Exercise goal:
Replace every "Identify the location of" with "Find the position of" in the records below, and leave everything else unchanged.

[Pixel coordinate grounding data]
········
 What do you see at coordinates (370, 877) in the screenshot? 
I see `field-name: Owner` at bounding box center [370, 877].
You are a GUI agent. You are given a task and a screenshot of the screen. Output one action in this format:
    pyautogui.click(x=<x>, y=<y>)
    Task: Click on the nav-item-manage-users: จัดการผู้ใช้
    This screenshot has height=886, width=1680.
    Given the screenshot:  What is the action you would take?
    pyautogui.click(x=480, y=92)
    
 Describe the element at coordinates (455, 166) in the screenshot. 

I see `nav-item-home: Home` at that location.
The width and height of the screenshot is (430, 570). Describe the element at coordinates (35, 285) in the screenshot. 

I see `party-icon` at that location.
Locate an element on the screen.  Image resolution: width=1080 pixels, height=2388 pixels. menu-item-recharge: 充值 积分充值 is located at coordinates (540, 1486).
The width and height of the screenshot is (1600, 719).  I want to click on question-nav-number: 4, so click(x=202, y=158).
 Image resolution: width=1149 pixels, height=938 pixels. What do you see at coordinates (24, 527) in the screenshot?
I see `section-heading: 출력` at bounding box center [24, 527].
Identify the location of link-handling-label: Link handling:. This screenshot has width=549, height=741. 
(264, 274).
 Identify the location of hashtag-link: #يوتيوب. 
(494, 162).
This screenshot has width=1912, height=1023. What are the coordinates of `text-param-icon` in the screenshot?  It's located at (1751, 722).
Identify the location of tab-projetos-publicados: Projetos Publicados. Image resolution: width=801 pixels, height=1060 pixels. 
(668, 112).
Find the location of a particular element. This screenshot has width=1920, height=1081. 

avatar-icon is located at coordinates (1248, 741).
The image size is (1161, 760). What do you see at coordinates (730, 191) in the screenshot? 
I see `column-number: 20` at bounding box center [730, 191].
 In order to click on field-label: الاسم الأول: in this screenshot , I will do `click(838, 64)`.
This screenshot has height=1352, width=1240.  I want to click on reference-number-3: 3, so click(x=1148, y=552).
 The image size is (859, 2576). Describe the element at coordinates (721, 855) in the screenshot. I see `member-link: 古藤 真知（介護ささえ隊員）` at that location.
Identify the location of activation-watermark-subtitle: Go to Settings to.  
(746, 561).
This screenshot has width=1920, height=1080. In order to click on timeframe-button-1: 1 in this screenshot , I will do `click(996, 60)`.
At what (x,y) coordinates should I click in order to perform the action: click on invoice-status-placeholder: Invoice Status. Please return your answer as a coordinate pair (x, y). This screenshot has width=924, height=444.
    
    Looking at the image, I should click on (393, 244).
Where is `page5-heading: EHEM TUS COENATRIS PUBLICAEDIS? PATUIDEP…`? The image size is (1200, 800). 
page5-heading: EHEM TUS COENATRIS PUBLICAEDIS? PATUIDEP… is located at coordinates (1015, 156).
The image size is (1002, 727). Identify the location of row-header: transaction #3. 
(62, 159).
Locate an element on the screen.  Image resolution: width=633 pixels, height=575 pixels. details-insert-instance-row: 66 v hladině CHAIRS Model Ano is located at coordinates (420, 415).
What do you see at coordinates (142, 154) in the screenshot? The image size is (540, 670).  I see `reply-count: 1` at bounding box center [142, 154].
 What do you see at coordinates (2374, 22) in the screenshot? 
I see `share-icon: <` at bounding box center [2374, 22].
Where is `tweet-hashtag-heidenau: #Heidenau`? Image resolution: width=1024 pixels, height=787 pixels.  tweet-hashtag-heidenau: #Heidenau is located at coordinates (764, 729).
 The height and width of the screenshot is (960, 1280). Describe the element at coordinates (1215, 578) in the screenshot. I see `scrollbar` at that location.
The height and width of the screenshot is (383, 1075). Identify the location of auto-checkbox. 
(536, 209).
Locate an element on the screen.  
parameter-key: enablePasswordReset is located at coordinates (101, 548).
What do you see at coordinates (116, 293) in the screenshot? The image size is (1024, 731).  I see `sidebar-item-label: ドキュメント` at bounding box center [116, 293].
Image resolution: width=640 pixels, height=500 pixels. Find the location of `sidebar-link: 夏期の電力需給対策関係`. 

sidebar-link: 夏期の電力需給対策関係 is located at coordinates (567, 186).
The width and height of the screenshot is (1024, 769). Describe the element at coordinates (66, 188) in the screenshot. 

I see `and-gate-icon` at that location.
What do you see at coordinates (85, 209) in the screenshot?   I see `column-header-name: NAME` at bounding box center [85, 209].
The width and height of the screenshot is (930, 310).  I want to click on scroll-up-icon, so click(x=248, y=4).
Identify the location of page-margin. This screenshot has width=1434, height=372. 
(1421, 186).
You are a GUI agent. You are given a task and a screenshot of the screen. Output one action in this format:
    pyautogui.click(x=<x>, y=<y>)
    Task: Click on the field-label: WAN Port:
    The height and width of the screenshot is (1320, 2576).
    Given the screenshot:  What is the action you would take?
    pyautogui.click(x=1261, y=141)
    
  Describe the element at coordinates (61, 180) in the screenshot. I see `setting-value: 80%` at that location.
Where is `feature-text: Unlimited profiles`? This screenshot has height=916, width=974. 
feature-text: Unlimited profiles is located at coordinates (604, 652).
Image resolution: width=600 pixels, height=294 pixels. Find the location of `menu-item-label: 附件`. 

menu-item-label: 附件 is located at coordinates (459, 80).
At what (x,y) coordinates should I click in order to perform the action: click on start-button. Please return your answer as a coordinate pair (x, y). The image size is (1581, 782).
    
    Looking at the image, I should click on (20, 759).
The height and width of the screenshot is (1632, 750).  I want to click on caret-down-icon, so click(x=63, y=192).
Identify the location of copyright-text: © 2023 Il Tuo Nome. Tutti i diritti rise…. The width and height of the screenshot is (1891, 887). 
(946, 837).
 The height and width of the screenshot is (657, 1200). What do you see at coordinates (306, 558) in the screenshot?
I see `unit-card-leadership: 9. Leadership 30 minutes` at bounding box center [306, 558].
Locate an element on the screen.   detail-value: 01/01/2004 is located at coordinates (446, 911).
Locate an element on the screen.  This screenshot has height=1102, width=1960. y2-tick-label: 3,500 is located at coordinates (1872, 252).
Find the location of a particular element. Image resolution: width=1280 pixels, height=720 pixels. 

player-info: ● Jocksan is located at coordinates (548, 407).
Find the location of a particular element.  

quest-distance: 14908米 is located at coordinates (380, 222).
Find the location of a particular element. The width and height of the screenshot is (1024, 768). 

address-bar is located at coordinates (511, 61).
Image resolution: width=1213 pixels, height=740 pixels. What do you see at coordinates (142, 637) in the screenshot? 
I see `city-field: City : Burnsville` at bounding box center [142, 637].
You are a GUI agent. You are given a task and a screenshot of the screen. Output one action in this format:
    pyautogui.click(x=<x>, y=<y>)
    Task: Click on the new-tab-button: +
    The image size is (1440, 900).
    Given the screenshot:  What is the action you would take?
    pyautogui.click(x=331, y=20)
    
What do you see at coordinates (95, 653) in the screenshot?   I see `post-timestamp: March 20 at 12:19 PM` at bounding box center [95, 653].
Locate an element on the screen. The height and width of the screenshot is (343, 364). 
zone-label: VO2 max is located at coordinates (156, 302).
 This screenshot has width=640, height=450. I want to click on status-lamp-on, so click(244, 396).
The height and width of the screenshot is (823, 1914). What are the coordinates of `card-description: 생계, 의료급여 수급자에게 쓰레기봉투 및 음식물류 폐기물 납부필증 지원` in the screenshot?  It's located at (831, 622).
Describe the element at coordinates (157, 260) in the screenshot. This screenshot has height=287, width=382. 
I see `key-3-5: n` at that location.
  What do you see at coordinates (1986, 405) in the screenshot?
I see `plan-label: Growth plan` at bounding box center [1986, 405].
········
Answer to this problem:
 What do you see at coordinates (370, 877) in the screenshot? 
I see `field-name: Owner` at bounding box center [370, 877].
You are a GUI agent. You are given a task and a screenshot of the screen. Output one action in this format:
    pyautogui.click(x=<x>, y=<y>)
    Task: Click on the nav-item-manage-users: จัดการผู้ใช้
    This screenshot has height=886, width=1680.
    Given the screenshot:  What is the action you would take?
    pyautogui.click(x=480, y=92)
    
 Describe the element at coordinates (455, 166) in the screenshot. 

I see `nav-item-home: Home` at that location.
The width and height of the screenshot is (430, 570). Describe the element at coordinates (35, 285) in the screenshot. 

I see `party-icon` at that location.
Locate an element on the screen.  Image resolution: width=1080 pixels, height=2388 pixels. menu-item-recharge: 充值 积分充值 is located at coordinates (540, 1486).
The width and height of the screenshot is (1600, 719).  I want to click on question-nav-number: 4, so click(x=202, y=158).
 Image resolution: width=1149 pixels, height=938 pixels. What do you see at coordinates (24, 527) in the screenshot?
I see `section-heading: 출력` at bounding box center [24, 527].
Find the position of link-handling-label: Link handling:. This screenshot has width=549, height=741. 
(264, 274).
 Find the position of hashtag-link: #يوتيوب. 
(494, 162).
This screenshot has width=1912, height=1023. What are the coordinates of `text-param-icon` in the screenshot?  It's located at (1751, 722).
Find the position of tab-projetos-publicados: Projetos Publicados. Image resolution: width=801 pixels, height=1060 pixels. 
(668, 112).
Find the location of a particular element. This screenshot has width=1920, height=1081. 

avatar-icon is located at coordinates (1248, 741).
The image size is (1161, 760). What do you see at coordinates (730, 191) in the screenshot? 
I see `column-number: 20` at bounding box center [730, 191].
 In order to click on field-label: الاسم الأول: in this screenshot , I will do `click(838, 64)`.
This screenshot has height=1352, width=1240.  I want to click on reference-number-3: 3, so click(x=1148, y=552).
 The image size is (859, 2576). Describe the element at coordinates (721, 855) in the screenshot. I see `member-link: 古藤 真知（介護ささえ隊員）` at that location.
Find the position of activation-watermark-subtitle: Go to Settings to.  
(746, 561).
This screenshot has width=1920, height=1080. In order to click on timeframe-button-1: 1 in this screenshot , I will do `click(996, 60)`.
At what (x,y) coordinates should I click in order to perform the action: click on invoice-status-placeholder: Invoice Status. Please return your answer as a coordinate pair (x, y). This screenshot has width=924, height=444.
    
    Looking at the image, I should click on (393, 244).
Where is `page5-heading: EHEM TUS COENATRIS PUBLICAEDIS? PATUIDEP…`? The image size is (1200, 800). 
page5-heading: EHEM TUS COENATRIS PUBLICAEDIS? PATUIDEP… is located at coordinates (1015, 156).
The image size is (1002, 727). Find the position of row-header: transaction #3. 
(62, 159).
Locate an element on the screen.  Image resolution: width=633 pixels, height=575 pixels. details-insert-instance-row: 66 v hladině CHAIRS Model Ano is located at coordinates (420, 415).
What do you see at coordinates (142, 154) in the screenshot? The image size is (540, 670).  I see `reply-count: 1` at bounding box center [142, 154].
 What do you see at coordinates (2374, 22) in the screenshot? 
I see `share-icon: <` at bounding box center [2374, 22].
Where is `tweet-hashtag-heidenau: #Heidenau`? Image resolution: width=1024 pixels, height=787 pixels.  tweet-hashtag-heidenau: #Heidenau is located at coordinates (764, 729).
 The height and width of the screenshot is (960, 1280). Describe the element at coordinates (1215, 578) in the screenshot. I see `scrollbar` at that location.
The height and width of the screenshot is (383, 1075). Find the position of auto-checkbox. 
(536, 209).
Locate an element on the screen.  
parameter-key: enablePasswordReset is located at coordinates (101, 548).
What do you see at coordinates (116, 293) in the screenshot? The image size is (1024, 731).  I see `sidebar-item-label: ドキュメント` at bounding box center [116, 293].
Image resolution: width=640 pixels, height=500 pixels. Find the location of `sidebar-link: 夏期の電力需給対策関係`. 

sidebar-link: 夏期の電力需給対策関係 is located at coordinates (567, 186).
The width and height of the screenshot is (1024, 769). Describe the element at coordinates (66, 188) in the screenshot. 

I see `and-gate-icon` at that location.
What do you see at coordinates (85, 209) in the screenshot?   I see `column-header-name: NAME` at bounding box center [85, 209].
The width and height of the screenshot is (930, 310).  I want to click on scroll-up-icon, so click(x=248, y=4).
Find the position of page-margin. This screenshot has width=1434, height=372. 
(1421, 186).
You are a GUI agent. You are given a task and a screenshot of the screen. Output one action in this format:
    pyautogui.click(x=<x>, y=<y>)
    Task: Click on the field-label: WAN Port:
    The height and width of the screenshot is (1320, 2576).
    Given the screenshot:  What is the action you would take?
    pyautogui.click(x=1261, y=141)
    
  Describe the element at coordinates (61, 180) in the screenshot. I see `setting-value: 80%` at that location.
Where is `feature-text: Unlimited profiles`? This screenshot has height=916, width=974. 
feature-text: Unlimited profiles is located at coordinates (604, 652).
Image resolution: width=600 pixels, height=294 pixels. Find the location of `menu-item-label: 附件`. 

menu-item-label: 附件 is located at coordinates (459, 80).
At what (x,y) coordinates should I click in order to perform the action: click on start-button. Please return your answer as a coordinate pair (x, y). The image size is (1581, 782).
    
    Looking at the image, I should click on (20, 759).
The height and width of the screenshot is (1632, 750).  I want to click on caret-down-icon, so click(x=63, y=192).
Find the position of copyright-text: © 2023 Il Tuo Nome. Tutti i diritti rise…. The width and height of the screenshot is (1891, 887). 
(946, 837).
 The height and width of the screenshot is (657, 1200). What do you see at coordinates (306, 558) in the screenshot?
I see `unit-card-leadership: 9. Leadership 30 minutes` at bounding box center [306, 558].
Locate an element on the screen.   detail-value: 01/01/2004 is located at coordinates (446, 911).
Locate an element on the screen.  This screenshot has height=1102, width=1960. y2-tick-label: 3,500 is located at coordinates (1872, 252).
Find the location of a particular element. Image resolution: width=1280 pixels, height=720 pixels. 

player-info: ● Jocksan is located at coordinates (548, 407).
Find the location of a particular element.  

quest-distance: 14908米 is located at coordinates (380, 222).
Find the location of a particular element. The width and height of the screenshot is (1024, 768). 

address-bar is located at coordinates (511, 61).
Image resolution: width=1213 pixels, height=740 pixels. What do you see at coordinates (142, 637) in the screenshot? 
I see `city-field: City : Burnsville` at bounding box center [142, 637].
You are a GUI agent. You are given a task and a screenshot of the screen. Output one action in this format:
    pyautogui.click(x=<x>, y=<y>)
    Task: Click on the new-tab-button: +
    The image size is (1440, 900).
    Given the screenshot:  What is the action you would take?
    pyautogui.click(x=331, y=20)
    
What do you see at coordinates (95, 653) in the screenshot?   I see `post-timestamp: March 20 at 12:19 PM` at bounding box center [95, 653].
Locate an element on the screen. The height and width of the screenshot is (343, 364). 
zone-label: VO2 max is located at coordinates (156, 302).
 This screenshot has width=640, height=450. I want to click on status-lamp-on, so click(244, 396).
The height and width of the screenshot is (823, 1914). What are the coordinates of `card-description: 생계, 의료급여 수급자에게 쓰레기봉투 및 음식물류 폐기물 납부필증 지원` in the screenshot?  It's located at (831, 622).
Describe the element at coordinates (157, 260) in the screenshot. This screenshot has height=287, width=382. 
I see `key-3-5: n` at that location.
  What do you see at coordinates (1986, 405) in the screenshot?
I see `plan-label: Growth plan` at bounding box center [1986, 405].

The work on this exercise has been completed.